+++ RECORDS FOR THIS EXERCISE +++

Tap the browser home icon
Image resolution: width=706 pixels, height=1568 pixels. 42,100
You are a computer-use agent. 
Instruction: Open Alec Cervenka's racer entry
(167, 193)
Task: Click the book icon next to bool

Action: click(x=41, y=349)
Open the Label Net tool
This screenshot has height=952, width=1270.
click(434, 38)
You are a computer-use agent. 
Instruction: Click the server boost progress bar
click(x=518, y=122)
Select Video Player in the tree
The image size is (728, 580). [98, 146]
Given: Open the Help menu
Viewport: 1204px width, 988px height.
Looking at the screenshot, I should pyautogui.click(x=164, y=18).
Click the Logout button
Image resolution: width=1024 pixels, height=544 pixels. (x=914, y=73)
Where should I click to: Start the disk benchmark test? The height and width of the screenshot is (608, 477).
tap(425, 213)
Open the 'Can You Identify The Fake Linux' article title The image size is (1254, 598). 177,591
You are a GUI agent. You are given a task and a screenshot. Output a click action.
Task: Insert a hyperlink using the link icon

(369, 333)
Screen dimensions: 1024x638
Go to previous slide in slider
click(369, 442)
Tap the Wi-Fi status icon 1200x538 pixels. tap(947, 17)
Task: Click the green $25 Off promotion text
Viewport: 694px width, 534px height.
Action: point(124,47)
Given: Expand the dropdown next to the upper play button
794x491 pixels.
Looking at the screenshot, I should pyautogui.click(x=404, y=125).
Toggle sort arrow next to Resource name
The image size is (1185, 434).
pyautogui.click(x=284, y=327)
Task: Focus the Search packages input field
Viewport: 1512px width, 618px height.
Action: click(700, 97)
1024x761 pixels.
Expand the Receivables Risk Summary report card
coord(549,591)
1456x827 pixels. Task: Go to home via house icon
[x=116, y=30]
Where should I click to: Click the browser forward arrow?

+++

*THE PROBLEM:* Set down each entry exactly, leaving none out.

*ANSWER TO THIS TASK:*
Tap the browser home icon
Image resolution: width=706 pixels, height=1568 pixels. 42,100
You are a computer-use agent. 
Instruction: Open Alec Cervenka's racer entry
(167, 193)
Task: Click the book icon next to bool

Action: click(x=41, y=349)
Open the Label Net tool
This screenshot has height=952, width=1270.
click(434, 38)
You are a computer-use agent. 
Instruction: Click the server boost progress bar
click(x=518, y=122)
Select Video Player in the tree
The image size is (728, 580). [98, 146]
Given: Open the Help menu
Viewport: 1204px width, 988px height.
Looking at the screenshot, I should pyautogui.click(x=164, y=18).
Click the Logout button
Image resolution: width=1024 pixels, height=544 pixels. (x=914, y=73)
Where should I click to: Start the disk benchmark test? The height and width of the screenshot is (608, 477).
tap(425, 213)
Open the 'Can You Identify The Fake Linux' article title The image size is (1254, 598). 177,591
You are a GUI agent. You are given a task and a screenshot. Output a click action.
Task: Insert a hyperlink using the link icon

(369, 333)
Screen dimensions: 1024x638
Go to previous slide in slider
click(369, 442)
Tap the Wi-Fi status icon 1200x538 pixels. tap(947, 17)
Task: Click the green $25 Off promotion text
Viewport: 694px width, 534px height.
Action: point(124,47)
Given: Expand the dropdown next to the upper play button
794x491 pixels.
Looking at the screenshot, I should pyautogui.click(x=404, y=125).
Toggle sort arrow next to Resource name
The image size is (1185, 434).
pyautogui.click(x=284, y=327)
Task: Focus the Search packages input field
Viewport: 1512px width, 618px height.
Action: click(700, 97)
1024x761 pixels.
Expand the Receivables Risk Summary report card
coord(549,591)
1456x827 pixels. Task: Go to home via house icon
[x=116, y=30]
Where should I click to: Click the browser forward arrow?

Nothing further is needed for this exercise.